**Page:**
▼
The stable model structure
As we have covered model categories earlier we wont do that again here. But, we are interested in a particularly nice type of model category, namely a so-called stable model category. This we must define as we have not yet seen these.
Definition: A model category $C$ is said to be stable if it has a zero-object $0$, i.e. the initial and terminal object in $C$ is the the same object, and if the induced suspension functor $\Sigma: HoC\longrightarrow HoC$ is an equivalence.
In a general model category the suspension is defined to be the following homotopy pushout
In order to define a model structure on $Sp$ we need to define three classes of maps: weak equivalences, fibrations and cofibrations. The natural first thing to attempt is to use the model structure on topological spaces. There we already have a nice model structure, called the Serre model structure. Since sequential spectra are built from topological spaces we can try to define a model structure on spectra by using the model structure on their building blocks, for example letting a weak equivalence of spectra be a map $w:X\longrightarrow Y$ such that at each level $w_n:X_n\longrightarrow Y_n$ the map of topological spaces $w_n$ is a weak equivalence, i.e. a map that induces isomorphisms on all homotopy groups. This attempt works perfectly — at least almost. We can let the weak equivalences be the “level-wise” weak equivalences and the fibrations be the “level-wise” fibrations, but we need to fix the cofibrations a bit. We could of course just let them be induced by the two other classes — as being the maps that have the left lifting property with respect to acyclic fibrations — but describing them explicitly will help us when constructing the stable model structure. It is also nicer to know what they are explicitly.
▲
**Dataset section:**
▼
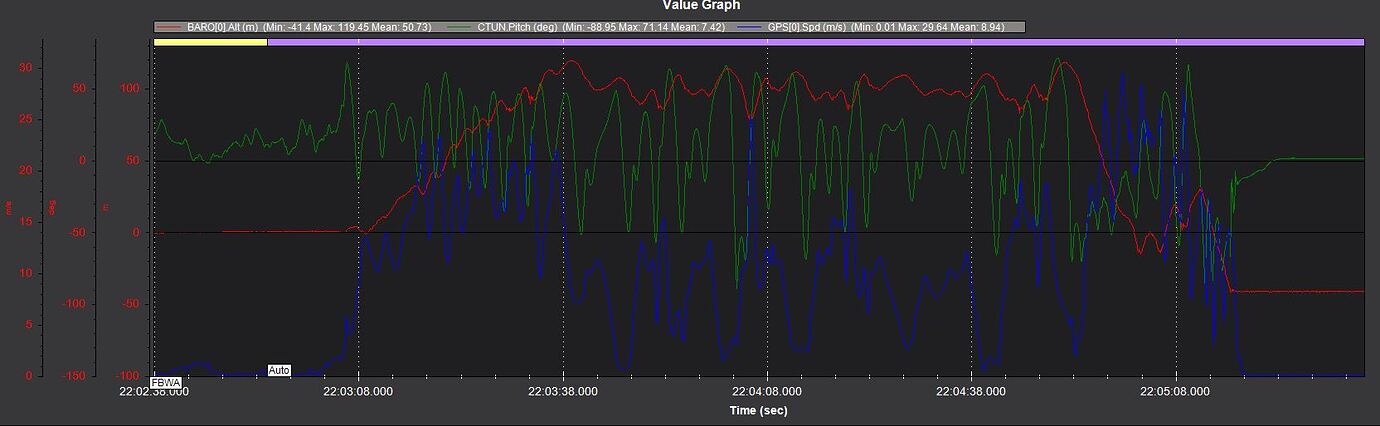Click the 22:03:08.000 time axis label
1380x426 pixels.
[359, 392]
▲
**Problem to work on:** Write out the stable model structure text word for word, starting with "Definition: A model" and going on through "is an equivalence.". You can set the listing aside for this.

**Finished exercise:**
Definition: A model category $C$ is said to be stable if it has a zero-object $0$, i.e. the initial and terminal object in $C$ is the the same object, and if the induced suspension functor $\Sigma: HoC\longrightarrow HoC$ is an equivalence.